**Try it**
The listing is to be printed word for word, pictures omitted.

:::

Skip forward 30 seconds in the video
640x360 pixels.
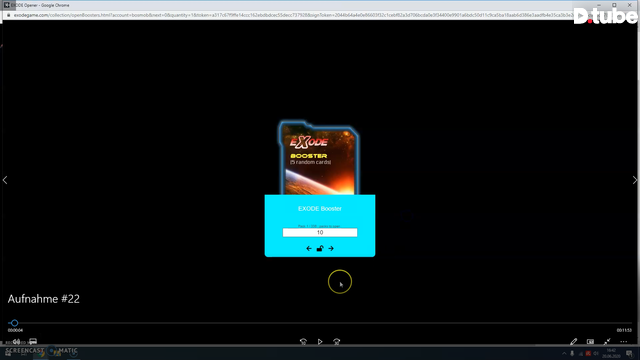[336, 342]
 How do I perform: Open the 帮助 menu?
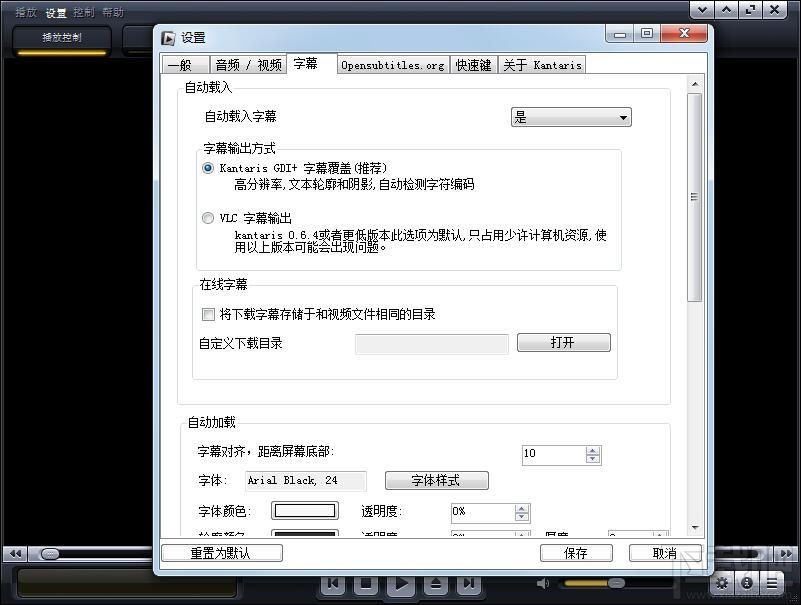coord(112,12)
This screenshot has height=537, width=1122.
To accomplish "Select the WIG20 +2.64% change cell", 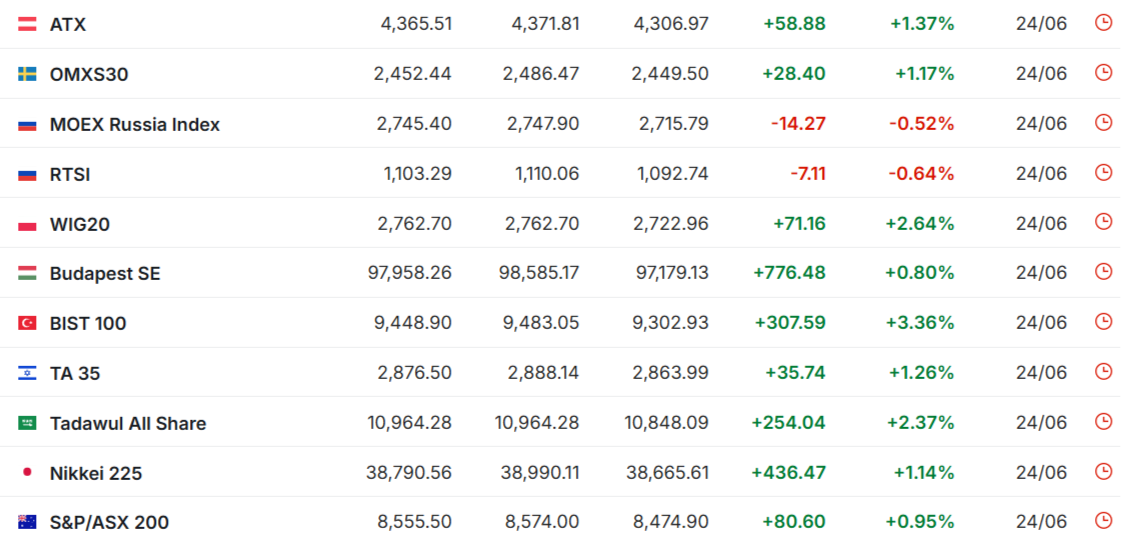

:::

**Task answer**
Skip forward 30 seconds in the video
640x360 pixels.
[336, 342]
 How do I perform: Open the 帮助 menu?
coord(112,12)
This screenshot has height=537, width=1122.
To accomplish "Select the WIG20 +2.64% change cell", 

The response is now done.